#### Selected extract ####

Saturday, August 6, 2011

Saving British Columbia from theft

"Enclosure" is a word that probably brings to mind an attachment in an Email message. Enclosure of common or public land into private ownership is probably not something we would think about.
Professor Cosmo Innes (1798-1874), a Professor of Constitutional Law and History explained the enclosure of common lands in Scotland:

“Looking over our country, the land held in common was of vast extent. In truth, the arable - the cultivated land of Scotland, the land early appropriated and held by charter - is a narrow strip on the river bank or beside the sea. The inland, the upland, the moor, the mountain were really not occupied at all for agricultural purposes, or served only to keep the poor and their cattle from starving. They were not thought of when charters were made and lands feudalised. Now as cultivation increased, the tendency in the agricultural mind was to occupy these wide commons, and our lawyers lent themselves to appropriate the poor man’s grazing to the neighbouring baron. They pointed to his charter with its clause of parts and pertinents, with its general clause of mosses and moors - clauses taken from the style book, not with any reference to the territory conveyed in that charter; and although the charter was hundreds of years old, and the lord had never possessed any of the common, when it cam to be divided, the lord got the whole that was allocated to the estate, and the poor cottar none. The poor had no lawyers."


The public forests of BC are technically Crown forests owned by the Province of British Columbia. Are these forests safe from land enclosure? Surely land enclosure could never happen in BC. Unfortunately BC already has a history of land enclosure. Dunsmuir,a coal baron managed to get approximately 1 million hectares of the best forest land on Vancouver Island. Robber barons are gone, but they have been replaced by corporations. These corporations can be international in scope and have financial and legal resources that much exceed those of the robber barons. Their collective power has been sufficient to influence the taxation policies of most major countries.

Given that most of the forests of BC are Crown or publicly owned, one might expect that the central piece of forest law would be focused on the stewardship and management of the forest to ensure community and forest industry sustainability. The Forest Act focuses on rights to timber in public forests. Most of these rights are held by a few corporations. These rights have been in place for many decades and should be viewed as the first step toward enclosure of our public forests into the private interest. The public management agency, the Forest Service, will be 100 years old next year and it is a failed public institution. The Forest Service was originally intended to be the independent professional forest management agency. It never fulfilled this role. Instead, forest management responsibilities were handed over to forest corporations. A change in name from the Forest Service to Ministry of Forests enabled the forest management agency to be viewed as just another government regulatory agency that gets in the way of business. It has been downsized to set the stage for greater private involvement. Perhaps the greatest problem is that we lack the interest or ingenuity to change course. Most of British Columbia does not have to fall into the hands of a few corporations.

We should not be afraid that some major changes to our arrangements for managing our forests will have negative economic consequences. We need major change to solve the poor economic outcomes that we are experiencing with the existing system of management by centralized government and their corporate partners. Allocation of most of BC's public timber to commodity wood products manufacturers under administered prices has reduced value added wood products diversification and made our exports vulnerable to discriminatory taxes and tariffs. Improvident forest management involving the stripping of the best timber on the coast of BC, and leaving lodge pole pine in the interior of BC to get old and susceptible to mountain pine attack will have negative economic consequences valued at over $100 Billion. We need changes to the arrangements for forest stewardship to prevent losses and improve the BC economy.

####

Render this sentence from the post on British Columbia's public forests in Spanish: "The Forest Act focuses on rights to timber in public forests." Rely only on the post above.

#### Given information ####

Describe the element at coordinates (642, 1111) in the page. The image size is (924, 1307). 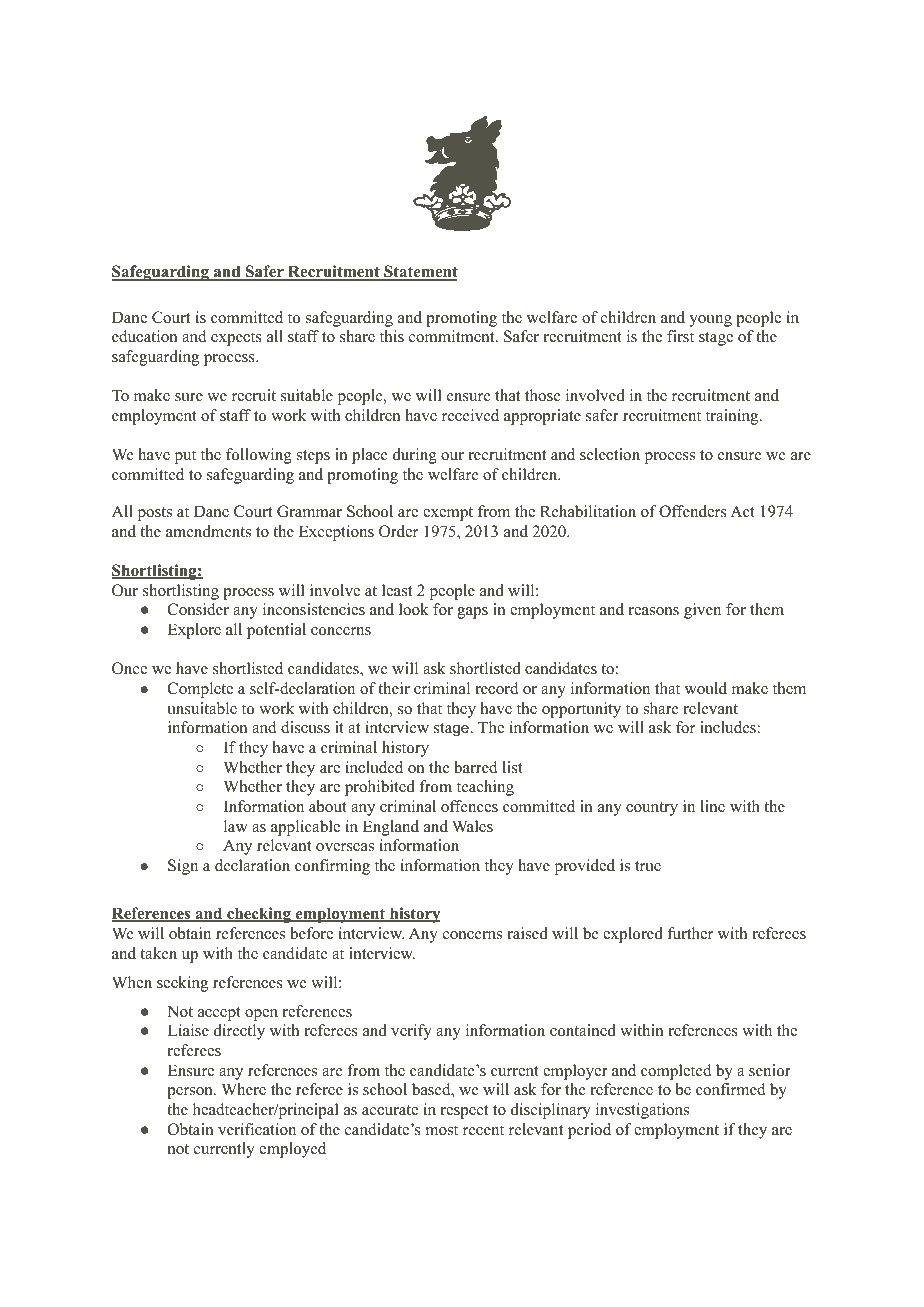
I see `investigations` at that location.
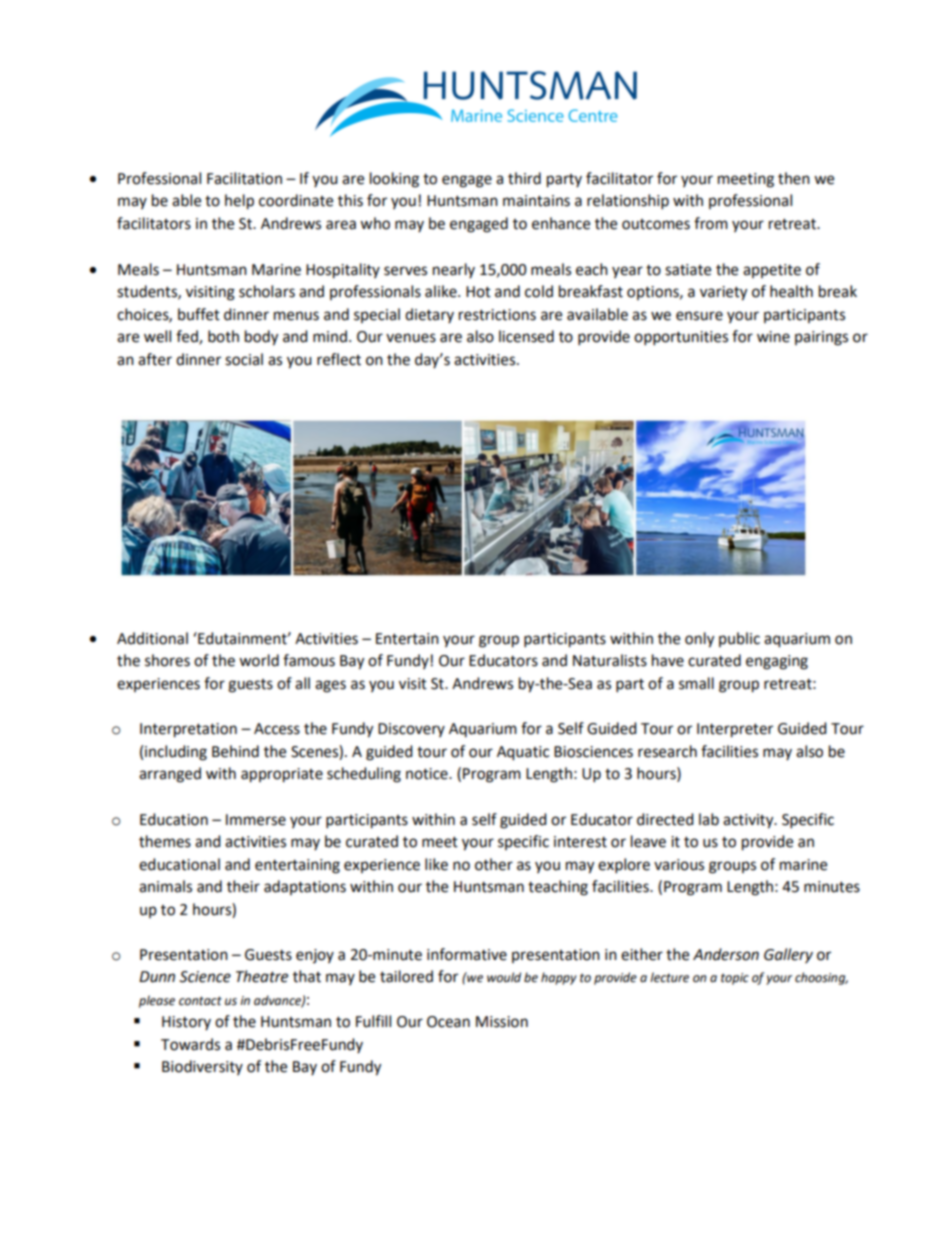 This screenshot has width=952, height=1233. I want to click on social, so click(244, 359).
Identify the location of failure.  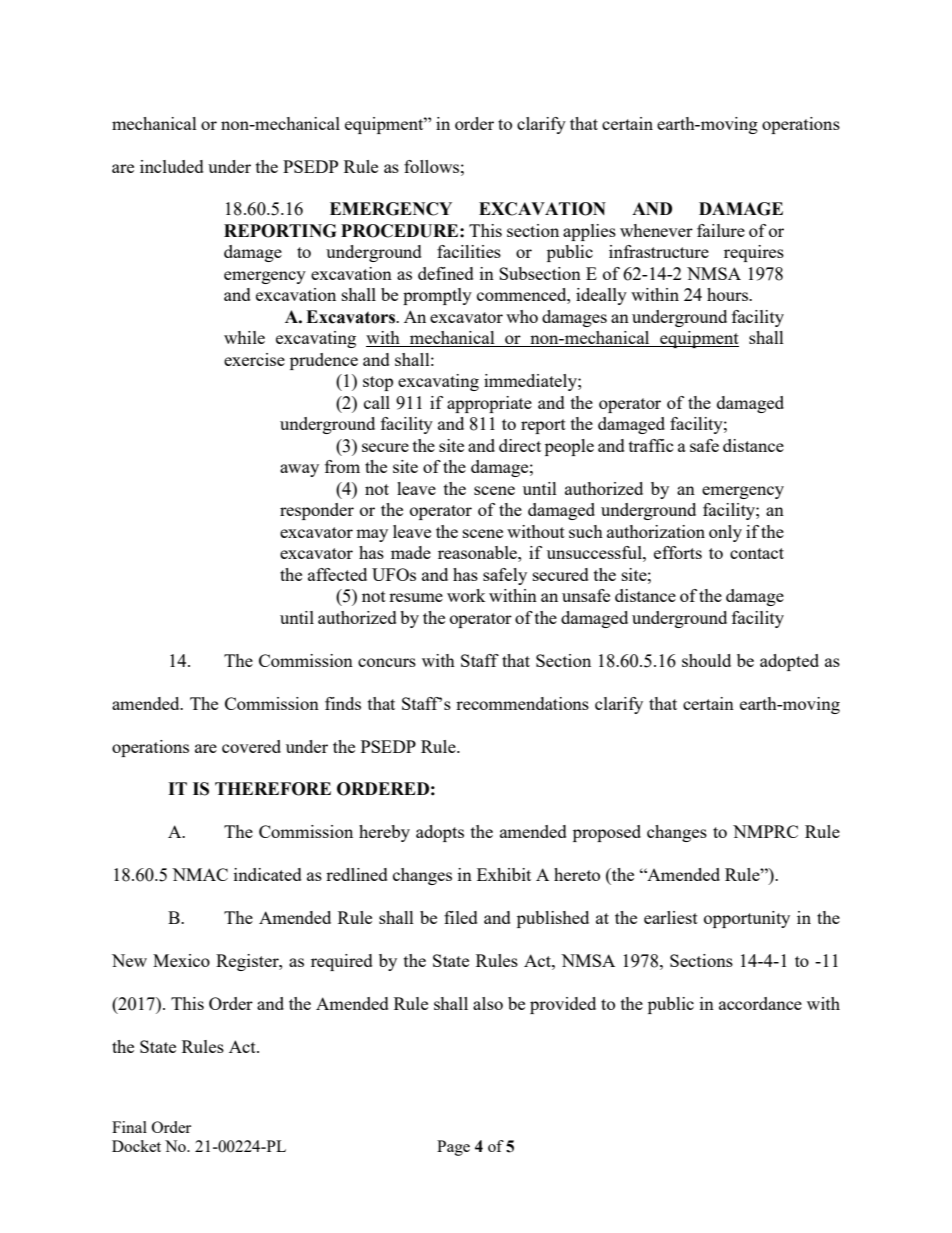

####

» **Answer to the problem**:
La Ley Forestal se centra en los derechos sobre la madera en los bosques públicos.